Test Run

The Analytic Hierarchy Process

James McCaffrey

Contents

The System Under Analysis
Setting Up the Problem
Determining the Relative Weights of the Comparison Attributes
Compare the Builds on Each Attribute
Aggregate Weights to Produce Final Evaluation
Discussion
Conclusion

Most software testing takes place at a relatively low level. Testing an application's individual methods for functional correctness is one example. However, some important testing must take place at a very high level—for example, determining if a current build is significantly better overall than a previous build. In this column I'll show you a powerful technique called the analytic hierarchy process that will enable you to perform high-level quality analysis of your software systems.

The best way to illustrate where I'm headed is with a concrete example. Suppose you are developing a product that searches for files across a local network. You want to know if the current build is better overall than the previous builds, and if so, how much better? Comparing the overall quality of the builds with each other is not so easy because you have to consider many attributes such as performance, functionality, and so forth. Using the techniques I'll explain in this month's column will enable you to compute metrics like those shown in Figure 1.

Figure 1 Multi-Criteria Quality Analysis

Performance Functionality Overall
  Startup File Save User Interface Database Network  
Build A 0.648 0.571 0.443 0.639 0.638 0.531
Build B 0.230 0.286 0.387 0.274 0.273 0.329
Build C 0.122 0.143 0.170 0.087 0.089 0.140

If you examine the table in Figure 1 you'll see that the overall quality of each build consists of a performance attribute and a functionality attribute. Each of these attributes is composed of subattributes: Startup and File Save in the case of performance, and User Interface, Database, and Network in the case of functionality.

The technique I'll demonstrate is very flexible and can be adapted to any number of attributes with any number of subattributes. Based on build comparison data that I'll show you in the following sections, the overall quality metric for the current build, Build A, is 0.531 and the overall quality for the two previous builds is 0.329 and 0.140, respectively. I'll explain how to interpret these quality metrics later, but for now it's enough to say larger numbers are better. So, you have a fairly strong indication that the current build is significantly better than the previous two builds. The overall quality metrics for each build depend on the quality metrics for each attribute. In this example, for startup performance, Build A is best at 0.648, Build B is next at 0.230, and Build C is worst at 0.122.

In the sections that follow I will briefly describe the hypothetical Windows®-based application I am analyzing for quality, walk you through the analysis of the app using the analytic hierarchy process, explain how to interpret the resulting quality metrics, and conclude with a discussion of how you can adapt this technique to meet your own needs. I think you'll find that the ability to quickly evaluate the overall quality of a software system composed of many attributes is a valuable addition to your software testing, development, and management skill sets.

The System Under Analysis

Let's briefly look at the application under test so you'll understand the goal of quality analysis. The dummy search application is a simple form-based app. If I want to compare the overall quality of a particular build with previous builds, I have to take into account many system attributes. For the purposes of this column I'm using only performance and functionality, but the technique I'll show you can deal with any number of attributes. Although each software system is different, the most common attributes to consider when evaluating overall quality include accessibility, documentation, functionality, internationalization, module/API, performance, security, setup, scalability, stability, usability, and UI.
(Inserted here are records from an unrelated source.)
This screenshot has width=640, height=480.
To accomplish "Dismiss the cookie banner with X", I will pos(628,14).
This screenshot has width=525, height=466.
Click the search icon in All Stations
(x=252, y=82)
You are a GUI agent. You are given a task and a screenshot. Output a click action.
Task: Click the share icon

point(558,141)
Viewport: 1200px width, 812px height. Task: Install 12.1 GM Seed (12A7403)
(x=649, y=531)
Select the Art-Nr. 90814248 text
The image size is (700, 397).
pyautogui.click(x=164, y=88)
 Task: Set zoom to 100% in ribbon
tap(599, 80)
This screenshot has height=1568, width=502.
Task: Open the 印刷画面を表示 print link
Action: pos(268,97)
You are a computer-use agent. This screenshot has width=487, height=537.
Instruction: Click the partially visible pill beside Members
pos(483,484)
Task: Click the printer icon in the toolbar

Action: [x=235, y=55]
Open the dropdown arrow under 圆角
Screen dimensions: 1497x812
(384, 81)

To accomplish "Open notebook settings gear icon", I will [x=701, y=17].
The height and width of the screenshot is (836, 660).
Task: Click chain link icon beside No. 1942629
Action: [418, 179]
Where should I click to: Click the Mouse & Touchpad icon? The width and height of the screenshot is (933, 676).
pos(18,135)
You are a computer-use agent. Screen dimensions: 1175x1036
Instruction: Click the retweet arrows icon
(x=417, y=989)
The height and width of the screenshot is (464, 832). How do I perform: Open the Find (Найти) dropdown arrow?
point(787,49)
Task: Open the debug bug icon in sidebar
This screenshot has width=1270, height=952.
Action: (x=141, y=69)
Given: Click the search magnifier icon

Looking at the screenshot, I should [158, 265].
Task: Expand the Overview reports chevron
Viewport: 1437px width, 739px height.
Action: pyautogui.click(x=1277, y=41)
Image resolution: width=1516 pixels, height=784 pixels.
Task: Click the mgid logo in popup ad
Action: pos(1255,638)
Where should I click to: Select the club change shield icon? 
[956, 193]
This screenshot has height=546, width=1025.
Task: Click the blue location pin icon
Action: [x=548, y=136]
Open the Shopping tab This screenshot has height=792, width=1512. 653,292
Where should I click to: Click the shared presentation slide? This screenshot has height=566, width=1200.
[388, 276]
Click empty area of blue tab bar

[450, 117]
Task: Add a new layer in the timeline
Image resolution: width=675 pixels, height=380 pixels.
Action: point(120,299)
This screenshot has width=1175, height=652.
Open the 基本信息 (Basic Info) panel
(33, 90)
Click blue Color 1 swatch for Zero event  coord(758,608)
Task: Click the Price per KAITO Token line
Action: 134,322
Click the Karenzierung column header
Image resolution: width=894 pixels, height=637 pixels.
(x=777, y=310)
Of course there are many attributes, and each will have many subcomponents. In addition, many of these attributes overlap each other. But in practice, this list is a good place to start. This technique can deal with virtually any kind of software system—Windows-based applications, ASP.NET Web applications, class libraries, and so forth.

My goal is to produce a single value that represents the overall quality of my software system as a whole. There are several multi-attribute analysis techniques available, but the one I prefer is called the analytic hierarchy process. The analytic hierarchy process has been around since the early 1980s and has been used in a wide variety of fields. The seminal reference on the topic is the book The Analytic Hierarchy Process for Decisions in a Complex World by Thomas Saaty (McGraw-Hill, 1980).

Without a structured technique, trying to evaluate the overall quality of different builds of even this small dummy application would be very difficult. After choosing your attributes, you'd have to determine how to compare each build on each attribute, how to quantify that information, and how to aggregate all that data into a meaningful metric. Then you'd have to decide how to interpret your results. A much better approach is to use the elegant analytic hierarchy process to quickly evaluate your builds.

Setting Up the Problem

The first step in the analytic hierarchy process is to set up the problem. In the case of multi-attribute software quality analysis this means deciding which builds you want to evaluate, and which attributes you will use as a basis for the evaluation. I have chosen to compare the three most recent builds of my hypothetical system—Build A, Build B, and Build C. The technique can accommodate any number of builds, but based on my experience three or four is a good number for evaluation purposes.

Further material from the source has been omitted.